▶ _SOURCE DOCUMENT_
━━━━
# Teaching Quinn to Recall!



## corgie (Jun 24, 2013)

Hey guys, I'm trying to teach Quinn to recall. He would fly to me from the top of his new cage and it lasted for about 4 min or so? He got millet and when he landed I would say 'come'.

I can't find any good guides for recall training though haha! I'm not exactly sure what to do :frown:


----------



## CaliTiels (Oct 18, 2012)

I don't have any good advice for you I'm afraid. I taught Jaid to recall with kisses, his favorite thing


----------



## SoCalTiels (Oct 8, 2013)

Try holding your hand only a few inches away from the perch/cage and work from there, moving back a little when Quinn seems to have it down. Reward often when he does the right thing, and stop before he seems to be getting frustrated/stops listening. That's what I did anyways, not sure if it's the 'official' way or not. Even if you go slowly and only work on a few inches of distance more a day, it's still progress.


----------



## corgie (Jun 24, 2013)

Okay, thats what I was doing.

Is there a specific sound to use? I just use 'quinn come' or 'quinn' or 'come'. Should I whistle or something? When should I make the noise, we he lands?


----------



## SoCalTiels (Oct 8, 2013)

Some people use a clicker, some use praise or physical treats. Depends on what you find motivates him. And yeah, reward him when he comes to you. I read that you should praise them vocally whenever they fly to you, whether called or not.


----------



## blueybluesky (Jul 9, 2013)

I haven't actually recall trained any of mine but Bear and Myka do come to me most times when I call their name and whistle to them, then when they land on my hand I just tell them what a good and smart boy/girl they are


----------



## corgie (Jun 24, 2013)
━━━━
▶ _BRIEF 1_
In the thread on teaching Quinn to recall, why does SoCalTiels not name one best reward out of a clicker, praise, or treats?
▶ _BRIEF 2_
Could you carry on the Quinn recall thread from its last post header?

▶ _GIVEN MATERIAL_
━━━━
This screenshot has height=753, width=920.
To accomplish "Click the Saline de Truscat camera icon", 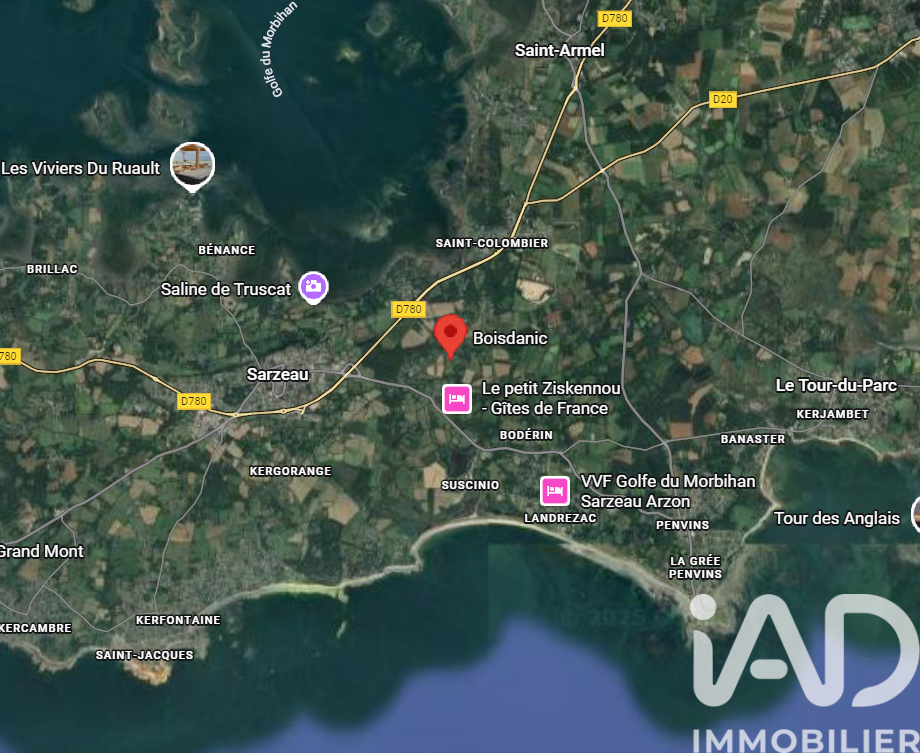I will point(314,287).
━━━━
▶ _TASK RESULT 1_
SoCalTiels says the choice depends on what motivates Quinn. Some people use a clicker and others use praise or physical treats, so the reward should be whatever he responds to.

▶ _TASK RESULT 2_
Ok! Thanks guys! I think I was doing it right before but I wanted to make sure lol.


----------



## ScarredEclipse (Apr 1, 2014)

*Sunny flew to me on his own. And whatever Sunny does, Skittles does, too. He does it once in a while, but most of the time he's busy playing with his brother and looking for things to get into. I tell him good boy and praise him when he does it, but I don't push the issue. He loves his mama and he gives me loves. I agree to try whatever works. If certain treats work, do that. If calling to him in a certain way works, do that. Try a bit of everything.*


----------



## Charlotte (Jun 4, 2014)

Murray recalls now. I do pretty much the same as you - offer millet, gradually extending the distance she has to fly to get it. To begin with she was unsteady on the landing, but now she does it a treat. She gets One bite of millet for each successful flight, to or from her perch. I train until right before she gets bored, which is usually 5-10 mins or so! I also click and say "good" in the same voice each time she gets something right. I don't have a clicker because I can click my tongue  But I reckon "good" would probably do just as well!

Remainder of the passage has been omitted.